Blaue Jeans, brauner Pulli: Damir Doborac ist nicht zu beneiden. Am Mittwochabend beim ersten Testspiel war der zweite Spielmacher des SC Magdeburg nur eine Rand-erscheinung. Dabei "wäre jetzt seine Zeit gewesen", erklärte der Trainer des Handball-Bundesligisten, Frank Carstens – gerade beim Einstudieren des neuen 5-1-Abwehrsystems. Nur hat sich Doborac einen Bänderanriss mit Knochenabsplitterung im Knöchel zugezogen und fällt damit zwei Wochen aus.

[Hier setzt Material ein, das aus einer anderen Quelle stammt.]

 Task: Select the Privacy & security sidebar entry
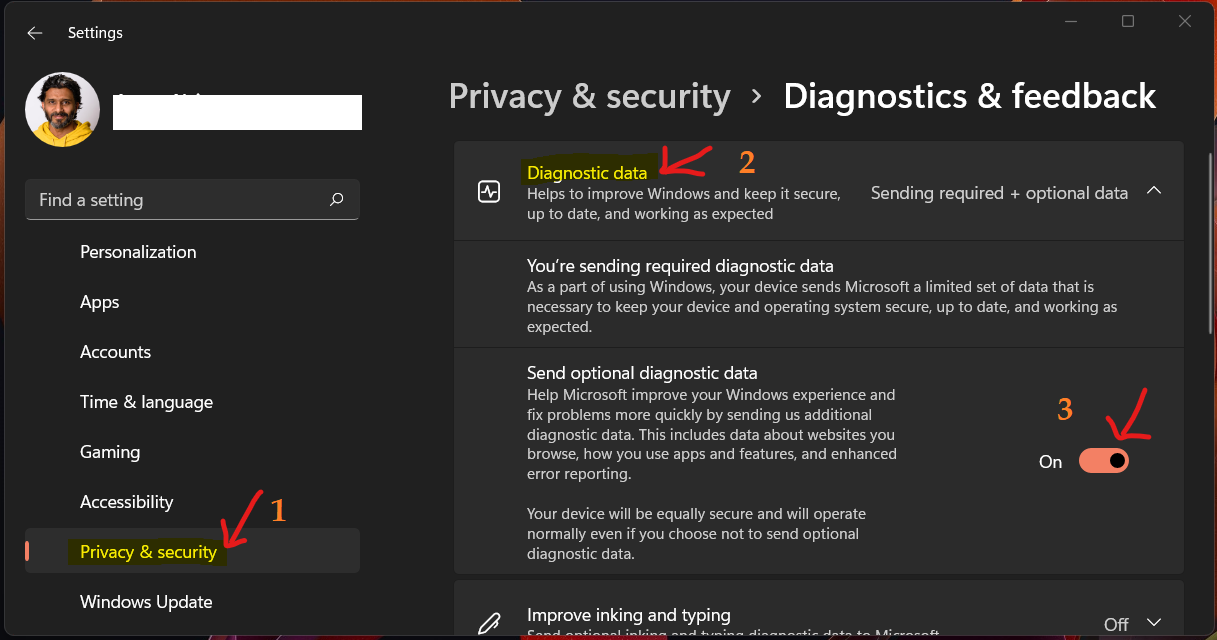tap(148, 551)
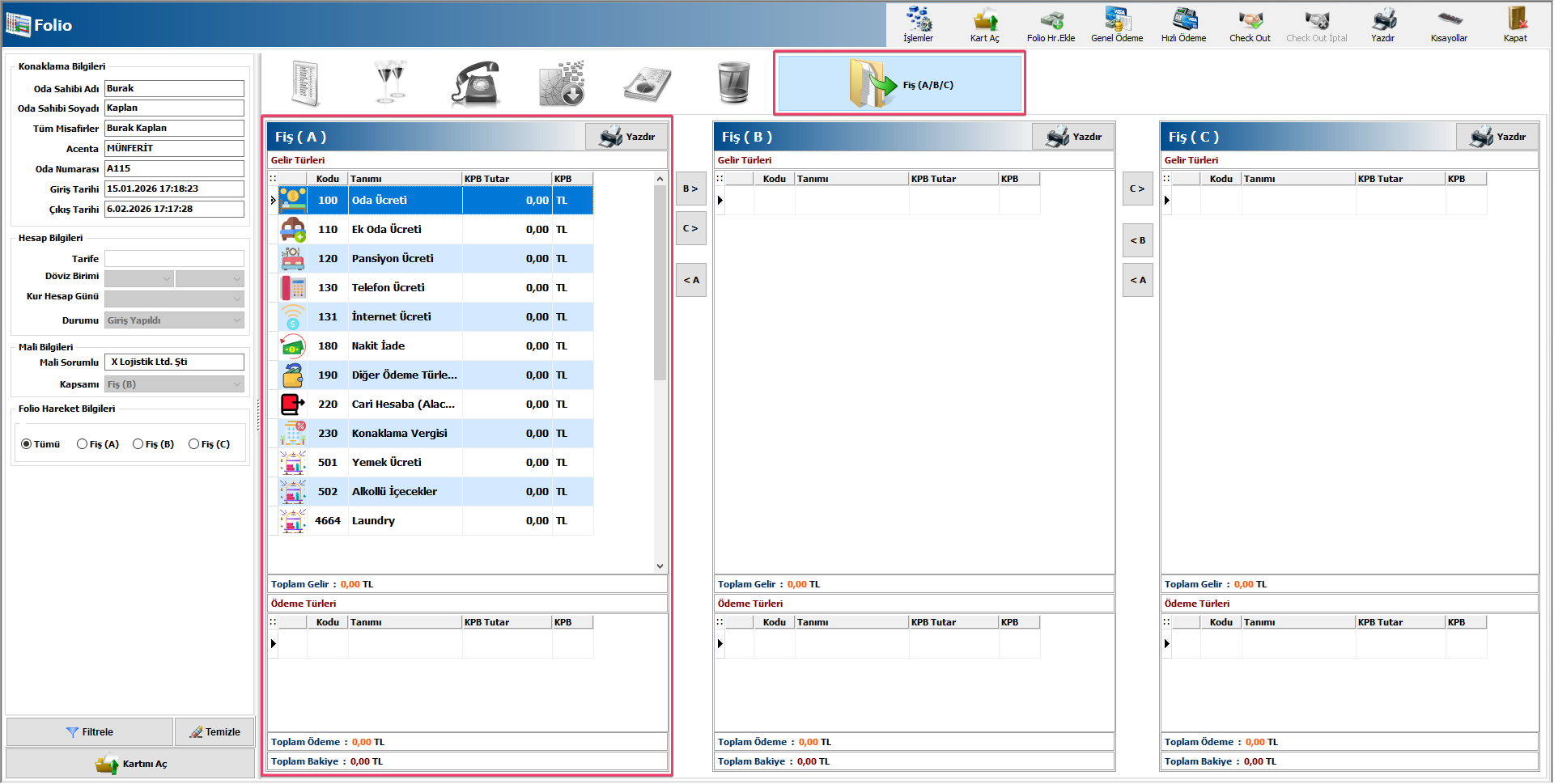Click the Genel Ödeme icon
Screen dimensions: 1554x784
[1117, 24]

Magdeburg. Beim 57:21 (29:8)-Erfolg im Benefizspiel beim Möckeraner TV (Verbandsliga) wurde dann auch klar, welche Rolle der Bosnier übernehmen soll in der 6-0-Alternative. Und diese Rolle ist für den agilen 30-Jährigen "gemacht und gedacht", sagt Carstens. Sie ist zudem ungewöhnlich – wie auch für Stian Tönnesen. Der 36-jährige Norweger musste in Möckern nämlich Linksaußen decken. "Das hat er seit 1956 nicht mehr gemacht", scherzte Carstens, der wiederum mit dem ersten Auftritt der 5-1 "insgesamt zufrieden" war. Yves Grafenhorst agierte auf Spitze und konnte eine seiner größten Stärken nach Belieben ausspielen, den Konterlauf. Darüber erzielte er den Großteil seiner 17 Treffer.

Was Carstens dann noch fehlte, war der Druck von außen auf die Angreifer in den Halbpositionen und in den entsprechenden Situationen, aber das System in seiner Kompaktheit muss sich in der Wettkampfpraxis erst noch entwickeln.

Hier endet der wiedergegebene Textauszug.